Kilka minut później siedzieli już w salonie apartamentu braci. Nie spotkali po drodze Minako i Rei, widocznie musieli się minąć. W tym momencie było to jednak nieważne.

  • A więc o czym chciałeś z nami porozmawiać? – zadał pytanie Taiki.
  • Ktoś prawdopodobnie chce zabić Usagi. – oznajmił czarnowłosy. Po minach braci widział, że mocno to ich poruszyło. – Ty coś wiesz! – odezwał się oskarżycielsko do Keia, który nie wydawał się być zaskoczony tym, co usłyszał.
  • To dlatego tu jestem. – wyznał, czym zszokował pozostałych.
  • Ale… przecież ty jesteś moim synem, więc jak to możliwe, że mam umrzeć? – wyszeptała pobladła Usagi.
  • Bo to nie ty zginiesz, chociaż jesteś celem. Poza tym, jak się domyśliłaś, że jestem twoim dzieckiem? – spytał podejrzliwie.
  • Serce matki zawsze wie. Poza tym jesteś bardzo podobny do swojego ojca i mojej mamy. – odpowiedziała, uśmiechając się blado do dziewięciolatka.
  • To kim jest mój ojciec, też wiesz? Eh… a ja myślałem, że nikt się nie domyśli. – westchnął.
  • Możesz nam zdradzić, kto zginie? – spytał Seiya.
  • Przykro mi, ale naprawdę nie wolno mi tego nikomu powiedzieć.

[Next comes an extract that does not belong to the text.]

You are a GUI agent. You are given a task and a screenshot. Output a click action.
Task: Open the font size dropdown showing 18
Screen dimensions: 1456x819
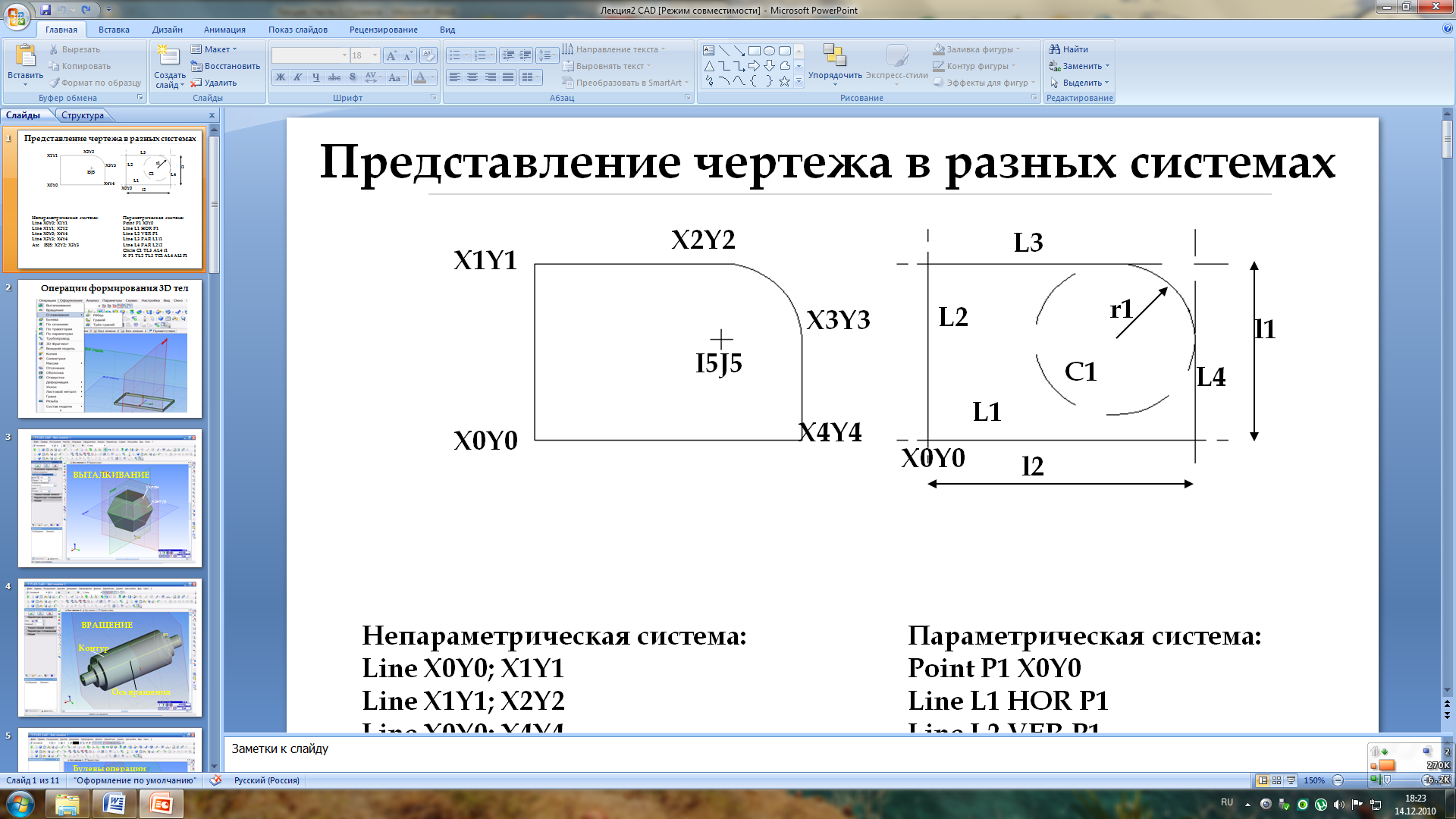(x=375, y=55)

  • A mnie ciekawi, kim jest twój ojciec? – spytał konspiracyjnie Yaten.
  • Wujku, mam na nazwisko Kou, więc się domyśl. – zachichotał chłopczyk.
  • Od początku wiedziałem, że z tymi hamburgerami na śniadanie, to nie przypadek. – parsknął śmiechem srebrnowłosy. – Witaj w rodzinie, mały.
  • Dzięki, wujku. – Kei wyszczerzył zęby w uśmiechu.
  • Cieszę się, że jesteś moim bratankiem. – odezwał się poważnym tonem Taiki. – Seiya, a ty nic nie powiesz? – zdziwił się nieco.
  • Oczywiście, że powie. – odpowiedziała za czarnowłosego Usagi, patrząc na niego znacząco.
  • Przepraszam, mały. – mruknął do syna zmieszany chłopak.
  • Nie ma sprawy, tato. Wujkowie wytłumaczyli mi, że to przez zazdrość o mojego imiennika. – stwierdził niedbale Kei.
  • Ja nie jestem zazdrosny o tego pa… – nie dokończył, gdyż Usagi zasłoniła mu usta dłonią.
  • Nie przy dzieciach. – skarciła go dziewczyna.
  • Mamo, ty chyba się z choinki urwałaś. Słyszałem już gorsze wyzwiska niż to, którego chciał użyć tata.
  •  Tego się obawiałam. – westchnęła.